Lethal crop: An Afghan poppy farmer

His neighbour, Tom Allen, has a 15-acre poppy field and said: "We simply had to prepare the land, drill it and watch the crop grow. Macfarlan Smith takes care of the harvesting and transport of the poppy heads. I think we'll do it again next year."

A spokesman for Macfarlan Smith's parent company, Johnson Matthey, said: "We have a number of farmers under contract to grow poppies, which we then harvest. You can extract morphine and codeine from the poppies' capsules.

"We are the only company processing poppies in this way in the UK. The same crop is grown in Afghanistan, India and Turkey for illegitimate reasons."

The opiate from which both morphine and heroin are derived is found in the milky white sap contained in the poppy's capsules. It hardens into a sticky brown resin.

Despite the efforts of British troops, Afghanistan still generates 90 per cent of the world's heroin output.

Cultivation of the crop for legal means has expanded rapidly in Britain since trials began six years ago - but the global morphine shortage is so severe that Foreign Office Minister Lord Malloch-Brown has raised the possibility of legalising opium growing in Afghanistan.

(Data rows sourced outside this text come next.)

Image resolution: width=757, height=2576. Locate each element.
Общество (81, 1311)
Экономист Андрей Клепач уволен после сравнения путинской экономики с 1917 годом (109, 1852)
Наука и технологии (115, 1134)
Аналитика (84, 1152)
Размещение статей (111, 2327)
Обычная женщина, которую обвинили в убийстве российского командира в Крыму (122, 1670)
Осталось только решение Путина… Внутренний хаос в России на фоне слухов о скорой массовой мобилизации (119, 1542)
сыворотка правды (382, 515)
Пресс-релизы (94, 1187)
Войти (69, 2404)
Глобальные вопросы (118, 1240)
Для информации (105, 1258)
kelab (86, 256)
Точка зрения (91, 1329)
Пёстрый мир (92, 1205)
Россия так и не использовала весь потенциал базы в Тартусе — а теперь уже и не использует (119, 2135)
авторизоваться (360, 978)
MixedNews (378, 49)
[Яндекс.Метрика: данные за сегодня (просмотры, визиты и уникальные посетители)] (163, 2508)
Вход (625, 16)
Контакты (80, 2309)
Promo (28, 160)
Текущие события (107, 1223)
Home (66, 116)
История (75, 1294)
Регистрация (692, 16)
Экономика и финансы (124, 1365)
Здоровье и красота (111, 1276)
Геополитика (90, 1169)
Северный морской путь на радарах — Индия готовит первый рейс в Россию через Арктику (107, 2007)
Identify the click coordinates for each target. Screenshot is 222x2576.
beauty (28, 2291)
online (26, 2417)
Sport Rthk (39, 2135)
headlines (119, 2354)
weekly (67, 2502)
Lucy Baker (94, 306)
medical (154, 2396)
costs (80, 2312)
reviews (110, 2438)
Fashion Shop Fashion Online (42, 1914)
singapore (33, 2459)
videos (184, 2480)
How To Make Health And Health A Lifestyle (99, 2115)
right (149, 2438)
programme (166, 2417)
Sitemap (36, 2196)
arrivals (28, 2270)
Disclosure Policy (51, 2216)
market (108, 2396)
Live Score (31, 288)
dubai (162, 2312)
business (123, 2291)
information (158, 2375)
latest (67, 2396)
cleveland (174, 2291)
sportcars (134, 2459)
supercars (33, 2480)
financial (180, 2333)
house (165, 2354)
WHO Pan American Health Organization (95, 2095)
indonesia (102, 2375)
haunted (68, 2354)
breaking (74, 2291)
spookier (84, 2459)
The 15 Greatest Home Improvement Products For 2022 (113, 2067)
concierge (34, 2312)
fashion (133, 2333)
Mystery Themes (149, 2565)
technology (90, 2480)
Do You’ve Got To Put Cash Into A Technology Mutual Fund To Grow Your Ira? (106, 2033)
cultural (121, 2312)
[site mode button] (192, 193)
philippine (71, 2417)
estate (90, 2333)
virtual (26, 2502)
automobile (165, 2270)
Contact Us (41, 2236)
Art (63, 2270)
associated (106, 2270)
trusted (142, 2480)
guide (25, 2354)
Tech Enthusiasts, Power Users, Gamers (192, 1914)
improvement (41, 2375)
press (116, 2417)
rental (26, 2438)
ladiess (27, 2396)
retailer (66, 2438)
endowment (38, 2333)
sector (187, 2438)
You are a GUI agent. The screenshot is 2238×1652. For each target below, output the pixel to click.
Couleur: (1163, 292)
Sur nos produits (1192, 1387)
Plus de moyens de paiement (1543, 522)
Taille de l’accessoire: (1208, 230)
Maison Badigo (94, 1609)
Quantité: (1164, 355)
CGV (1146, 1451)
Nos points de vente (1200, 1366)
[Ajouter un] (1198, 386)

A Home Office spokeswoman said: "The poppies in question, Papaver somniferum, can be grown without a licence. The extraction of the drugs is a complex industrial process and the people who work to produce the drugs have to be licensed.

"In addition, the Home Office receives information about where the poppy farmers are and how much they are growing from the pharmaceutical companies. We then send growers a letter that they are encour-aged to show to local police to make them aware of their activities."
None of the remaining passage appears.